On the hardware side, mechanisms such as per-architecture privilege levels (e.g., rings 0-3 in x86_64 or Exception Levels on ARM) and the I/O Memory Management Unit (IOMMU) provide isolation. Hypervisors extend this by handling the execution context of VMs to enforce separation even on shared physical resources. At the user-space level, control groups limit the resources (CPU, memory, I/O) available to processes, while namespaces isolate different aspects of the system, such as the process tree, network stack, mount points, MAC addresses, etc. Confidential computing adds a new layer of isolation, protecting guests even from potentially compromised hosts.
In parallel to the work on security, there is a constant effort to improve the performance of Linux in the cloud — both in terms of literal throughput and in user experience (typically measured by quality-of-service metrics like low I/O tail latency). With the knowledge that there is room to improve, the cloud providers increasingly turn to I/O passthrough to speed up Linux: bypassing the host kernel (and sometimes the guest kernel) to expose physical devices directly to guest VMs. This can be done with user-space libraries like the Data Plane Development Kit (DPDK), which bypasses the guest kernel, or hardware-access features such as virtio Data Path Acceleration (vDPA), which allow paravirtualized drivers to send packets straight to the smartNIC hardware.
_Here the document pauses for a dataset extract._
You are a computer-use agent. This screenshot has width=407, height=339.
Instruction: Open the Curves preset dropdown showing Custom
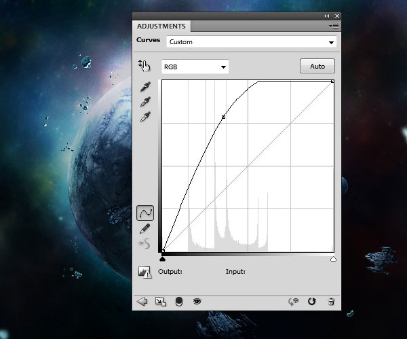[251, 42]
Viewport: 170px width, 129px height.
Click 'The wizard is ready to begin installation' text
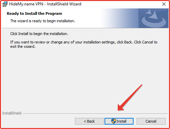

But hardware offloading exemplifies a fundamental friction in virtualization, where security and performance often pull in opposite directions. While it is true that offloading provides a faster path for network traffic, it has some downsides, such as limiting visibility and auditing, increasing reliance on hardware and firmware, and circumventing OS-based security checks of flows and data. The uncomfortable reality is that it's tricky for Linux to provide fast access to resources while concurrently enforcing the strict separation required to secure workloads. As it happens, the strongest isolation isn't the most performant.
A potential solution to this tension is extending confidential computing to the devices themselves by making them part of the VM's circle of trust. Hardware technologies like AMD's SEV Trusted I/O (SEV-TIO) allow a confidential VM to cryptographically verify (and attest to) a device's identity and configuration. Once trust is established, the guest can interact with the device and share secrets by allowing direct memory access (DMA) to its private memory, which is encrypted with its confidential VM key. This avoids bounce buffers — temporary memory copies used when devices, like GPUs when they are used to train AI models, need access to plaintext data — which significantly slow down I/O operations.
The TEE Device Interface Security Protocol (TDISP), an industry standard published by PCI SIG, defines how a confidential VM and device establish mutual trust, secure their communications, and manage interface attachment and detachment. A common way to implement TDISP is using a device with single root I/O virtualization (SR-IOV) support — a PCIe feature that a physical device can use to expose multiple virtual devices.
In those setups, the host driver manages the physical device, and each virtual device assigned to a guest VM acts as a separate TEE device interface. Unfortunately, TDISP requires changes in the entire software stack, including the device's firmware and hardware, host CPU, and the hypervisor. TDISP also faces headwinds because not all of the vendors are on board. Interestingly, NVIDIA, one of the biggest players in the GPU arena, sells GPUs with its own non-TDISP architecture.
Secure Boot
Beyond devices, many other parts of the Linux cloud stack must change to accommodate confidential computing, starting right at boot. To understand how, we need to look at Secure Boot. A typical sequence is shown in the area outlined in red in the figure below. First, the firmware verifies the shim pre-bootloader using a cryptographic key embedded in the firmware's non-volatile memory by the OEM, along with a database of valid signatures (DB) and a revocation list (DBX) to reject known-bad binaries, such as a first-stage bootloader, and revoked certificates. Once verified, shim is loaded into system memory and execution jumps to it.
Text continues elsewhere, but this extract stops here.